There’s also nothing that can compete with the experience of competing in the Tournament of Champions – and, specifically, drawing Sierra Canyon in the first round. That gave the Vikings a chance to compete against Bronny James, son of NBA all-star and champion LeBron James.

The younger James finished with three points. The player he guarded, Brandon Corley, had six.

“Having Bronny guard me is just crazy,” Corley said. “I never thought I would play him.”

Corley hit a pair of 3-pointers during Parkview’s early surge, while TJ Hill hit a trio of treys. Hill and Shane Glass tied for the team lead with nine points, while Elijah Whitley added eight.

“We fought and it showed,” Whitley said. “Everybody underestimated us and didn’t expect none of this to happen for us, but we fought and we didn’t disappoint.”

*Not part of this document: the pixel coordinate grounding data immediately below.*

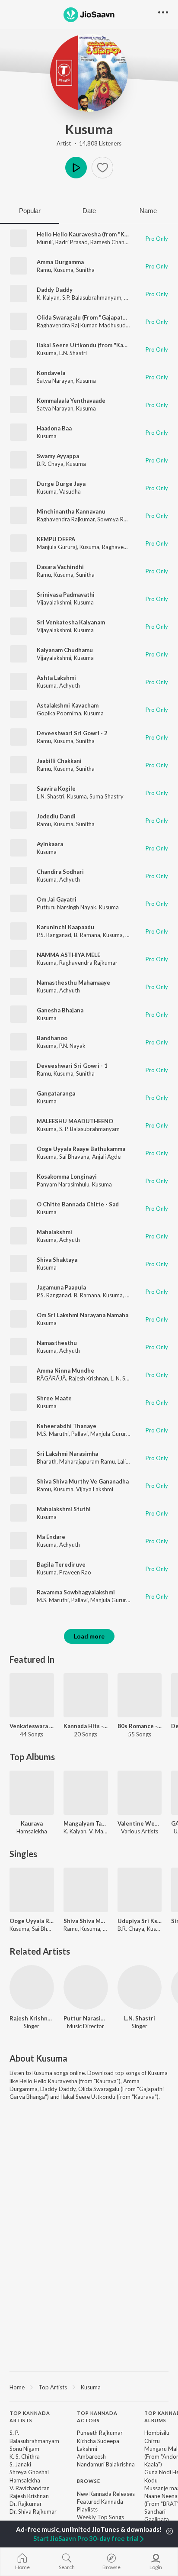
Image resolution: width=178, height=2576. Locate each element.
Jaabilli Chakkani (59, 760)
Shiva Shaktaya (57, 1259)
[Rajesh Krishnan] (32, 1987)
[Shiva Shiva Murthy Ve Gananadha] (86, 1890)
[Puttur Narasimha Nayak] (86, 1987)
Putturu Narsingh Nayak (66, 907)
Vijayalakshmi (54, 602)
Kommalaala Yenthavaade (71, 400)
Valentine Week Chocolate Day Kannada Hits (140, 1823)
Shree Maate (54, 1398)
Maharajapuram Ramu (87, 1461)
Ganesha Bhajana (60, 1010)
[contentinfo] (89, 2481)
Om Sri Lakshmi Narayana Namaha (82, 1315)
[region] (89, 2387)
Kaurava (32, 1823)
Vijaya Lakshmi (94, 1489)
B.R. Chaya (50, 463)
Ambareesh (91, 2456)
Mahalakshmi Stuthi (64, 1509)
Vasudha (70, 491)
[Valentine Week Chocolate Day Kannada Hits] (140, 1793)
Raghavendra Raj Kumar (66, 325)
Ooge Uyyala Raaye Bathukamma (81, 1148)
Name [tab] (148, 210)
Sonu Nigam (24, 2448)
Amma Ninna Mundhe (65, 1370)
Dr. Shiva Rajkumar (33, 2511)
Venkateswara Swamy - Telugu (32, 1726)
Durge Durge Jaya (61, 483)
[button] (102, 167)
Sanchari (154, 2511)
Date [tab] (89, 210)
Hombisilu (156, 2432)
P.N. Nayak (72, 1045)
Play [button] (76, 167)
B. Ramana (87, 934)
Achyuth (69, 685)
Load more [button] (89, 1636)
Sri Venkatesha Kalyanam (71, 622)
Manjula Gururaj (57, 546)
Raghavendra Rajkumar (66, 519)
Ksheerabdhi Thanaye (66, 1425)
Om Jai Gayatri (56, 899)
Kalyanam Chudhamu (65, 649)
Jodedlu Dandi (56, 816)
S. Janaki (20, 2464)
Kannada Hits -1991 (86, 1726)
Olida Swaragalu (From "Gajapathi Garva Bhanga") (104, 317)
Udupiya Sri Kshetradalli (140, 1920)
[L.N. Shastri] (140, 1987)
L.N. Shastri (73, 352)
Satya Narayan (55, 380)
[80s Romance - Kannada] (140, 1695)
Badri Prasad (71, 242)
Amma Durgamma (60, 262)
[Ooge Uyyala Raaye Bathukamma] (32, 1890)
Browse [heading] (88, 2481)
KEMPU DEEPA (56, 539)
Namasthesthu (57, 1342)
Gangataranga (56, 1093)
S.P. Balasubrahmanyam (91, 297)
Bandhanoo (52, 1037)
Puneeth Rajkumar (100, 2432)
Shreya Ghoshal (29, 2472)
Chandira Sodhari (60, 871)
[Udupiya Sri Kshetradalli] (140, 1890)
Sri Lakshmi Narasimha (67, 1453)
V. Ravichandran (30, 2488)
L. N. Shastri (125, 1378)
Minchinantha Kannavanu (71, 511)
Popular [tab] (30, 210)
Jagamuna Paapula (61, 1287)
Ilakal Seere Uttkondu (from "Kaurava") (90, 345)
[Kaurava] (32, 1793)
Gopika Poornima (59, 713)
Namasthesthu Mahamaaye (73, 982)
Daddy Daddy (55, 289)
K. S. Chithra (25, 2456)
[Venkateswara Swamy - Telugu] (32, 1695)
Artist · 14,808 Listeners (89, 143)
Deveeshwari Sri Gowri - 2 (72, 733)
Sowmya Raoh (115, 519)
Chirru (152, 2440)
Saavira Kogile (56, 788)
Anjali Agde (106, 1156)
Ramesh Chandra (111, 242)
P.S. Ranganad (54, 934)
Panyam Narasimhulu (63, 1184)
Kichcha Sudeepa (98, 2440)
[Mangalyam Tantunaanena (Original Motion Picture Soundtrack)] (86, 1793)
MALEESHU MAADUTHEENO (75, 1121)
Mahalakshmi (54, 1231)
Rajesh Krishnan (88, 1378)
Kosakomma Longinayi (67, 1176)
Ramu (44, 269)
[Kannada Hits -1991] (86, 1695)
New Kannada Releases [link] (106, 2493)
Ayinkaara (50, 843)
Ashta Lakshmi (56, 677)
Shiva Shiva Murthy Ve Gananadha (83, 1481)
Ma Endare (51, 1536)
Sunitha (85, 269)
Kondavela (51, 372)
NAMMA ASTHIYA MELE (68, 954)
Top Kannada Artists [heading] (30, 2416)
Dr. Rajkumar (26, 2503)
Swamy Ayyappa (58, 455)
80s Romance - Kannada (140, 1726)
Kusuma (89, 129)
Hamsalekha (25, 2480)
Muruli (45, 242)
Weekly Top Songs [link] (100, 2517)
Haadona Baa (54, 428)
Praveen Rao (75, 1572)
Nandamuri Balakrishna (106, 2464)
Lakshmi (87, 2448)
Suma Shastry (106, 796)
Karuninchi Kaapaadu (65, 927)
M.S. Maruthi (53, 1433)
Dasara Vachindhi (60, 566)
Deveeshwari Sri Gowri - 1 (72, 1065)
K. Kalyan (48, 297)
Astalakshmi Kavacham (68, 705)
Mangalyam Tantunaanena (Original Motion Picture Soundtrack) (86, 1823)
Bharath (47, 1461)
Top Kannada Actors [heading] (97, 2416)
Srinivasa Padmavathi (66, 594)
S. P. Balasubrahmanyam (89, 1128)
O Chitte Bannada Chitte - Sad (78, 1204)
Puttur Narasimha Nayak (86, 2018)
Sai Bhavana (74, 1156)
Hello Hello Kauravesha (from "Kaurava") (92, 234)
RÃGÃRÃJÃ (51, 1378)
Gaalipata (156, 2519)
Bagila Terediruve (61, 1564)
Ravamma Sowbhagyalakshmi (76, 1592)
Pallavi (79, 1433)
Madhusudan (115, 325)
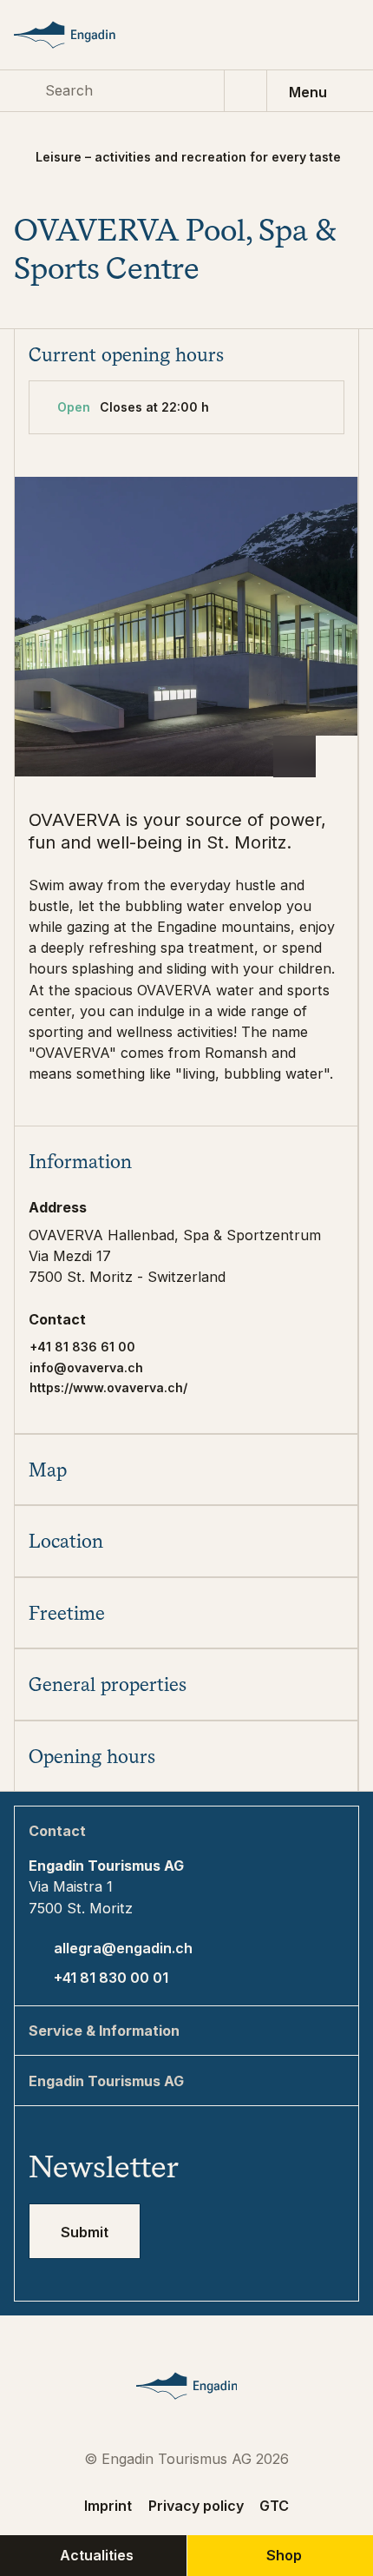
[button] (186, 1161)
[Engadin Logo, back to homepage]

Chevalier credited Parvkiew’s toughness throughout the game.

“We always play these national-level teams and sometimes we look over on the other side and see a smaller team and don’t think they’re going to be tough — and they were very tough,” Chevalier said. “And they executed and did the things they needed to do to make it tough for us.”

Ultimately, though, Sierra Canyon proved to be too much.

“Their length and just overall depth just continued to wear us out,” Cornish said. “We got a little bit tired there in the third quarter where they kept going in spurts. But it wasn’t like we just got hot and hit a couple early. We competed and played and stuck with them for a good amount of time. I’m really, really proud of them.”